Opus 4.5 claims 1st place on fresh SWE-bench-like problems in October [SWE-rebench]

Posted by Fabulous_Pollution10@reddit | LocalLLaMA | View on Reddit | 3 comments

Hey everyone,

We were excited about yesterday's release of Opus 4.5 and rushed to update the SWE-rebench leaderboard.

As generally expected, Opus 4.5 has claimed first place. Remarkably, it is much more cost-efficient than Opus 4, and only slightly more expensive per problem than Sonnet 4.5.

Check out the full leaderboard. Feel free to reach out if you'd like to see other models evaluated (Gemini 3 Pro is already on the way, of course).

[-]

LocalLLaMA-ModTeam@reddit

Rule 2 - Posts must be related to the topic of LLMs (preferably local).

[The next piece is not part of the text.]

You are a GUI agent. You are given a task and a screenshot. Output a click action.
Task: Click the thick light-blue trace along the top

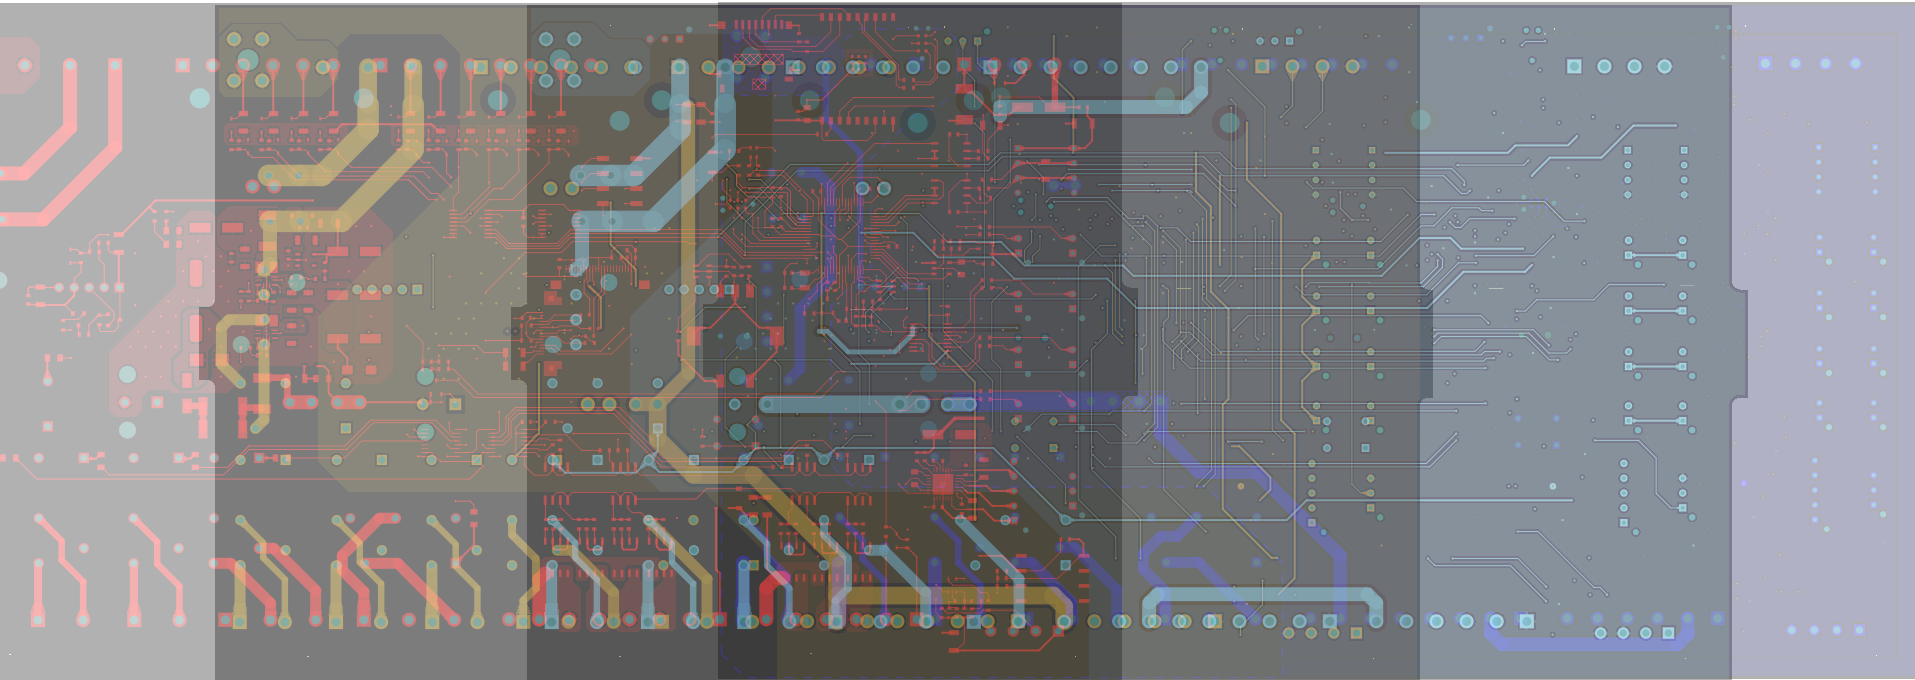(x=1100, y=106)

Pristine-Woodpecker@reddit

I don't get this - that bench includes a bunch of local LLMs and compares them to the SOTA. It's extremely valuable.

voronaam@reddit

Looking at the dataset on Hugging Face:

SELECT count(*), patch like '%.py%' as is_python FROM _2025_10 group by is_python;

count_star()  is_python
109           true

100% of test problem are written in a single programming language. And in one with a fairly divergent syntax - the only one in top-5 languages not using C-style curly brackets, etc.

Something tells me this benchmark does not really matter... It covers a fairly small and isolated corner of Software Engineering.